New SPC manufacturing waiver will favour generic pharmaceutical producers

We are now well into the European election season, and pending legislation that did not make it through in the final days of activity will have to wait for the new EU Parliament and Commission. One of the planned laws that got over the line was the regulation to create an SPC manufacturing waiver. You can see the final text here.

Supplementary Protection Certificates, or SPCs, provide an important form of protection for innovative pharmaceutical companies. Applied for under SPC Regulation 469/2009, they can extend patent protection for up to five years for medicines that have been held up in the regulatory process, giving back lost years of market exclusivity.

But the new law means that, in future, manufacture of an SPC protected product will not amount to infringement in the following contexts:

  • manufacture within the EU for the purpose of export to non-EU countries, and
  • manufacture and storage within the EU in the six months before expiry of the SPC, to enable generic or biosimilar launch on day one after expiry.
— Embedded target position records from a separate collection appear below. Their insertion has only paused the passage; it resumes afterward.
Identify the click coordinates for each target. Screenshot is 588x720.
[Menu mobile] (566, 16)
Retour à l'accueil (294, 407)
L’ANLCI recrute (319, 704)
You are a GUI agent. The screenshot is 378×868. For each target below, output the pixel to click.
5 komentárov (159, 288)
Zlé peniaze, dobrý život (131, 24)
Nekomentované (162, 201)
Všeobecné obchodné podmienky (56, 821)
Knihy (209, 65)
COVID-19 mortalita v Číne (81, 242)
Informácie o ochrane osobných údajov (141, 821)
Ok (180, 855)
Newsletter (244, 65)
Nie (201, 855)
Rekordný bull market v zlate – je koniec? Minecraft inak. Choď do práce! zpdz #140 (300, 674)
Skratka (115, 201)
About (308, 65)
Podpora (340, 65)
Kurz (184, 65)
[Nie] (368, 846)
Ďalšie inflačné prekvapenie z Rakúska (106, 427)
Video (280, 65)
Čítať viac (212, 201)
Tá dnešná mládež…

Strictly necessary related acts are also exempt.

A manufacturer making use of the exemption will have to inform the relevant authorities and the SPC holder, and affix export labels where appropriate.

The research-based pharmaceutical industry is strongly opposed, arguing that the new law will water down Europe’s strong protection for innovative products. So why the change? The EU considers that its own generics and biosimilars industries are suffering. Non-EU manufacturers are able to produce medicines for supply to non-patented markets and to be ready for launch post-expiry in the EU, putting businesses within the EU’s home markets at a disadvantage.

Lobbying for changes to reduce the effect on R&D based companies (discussed here) has had some impact. The exemption for stockpiling in preparation for day one launch remains, although this has been reduced from two years to six months. Notification and labelling requirements should help to counter unauthorised reimportation to the EU market.  

The changes will be introduced by amendments to the existing SPC Regulation. Initially only new SPC applications will be affected – expected to be those filed on or after made after 1 July 2019.  Pending applications for SPCs that are granted after 1 July will also be affected after 1 July 2022.

The impact of the manufacturing waiver will be up for review after five years.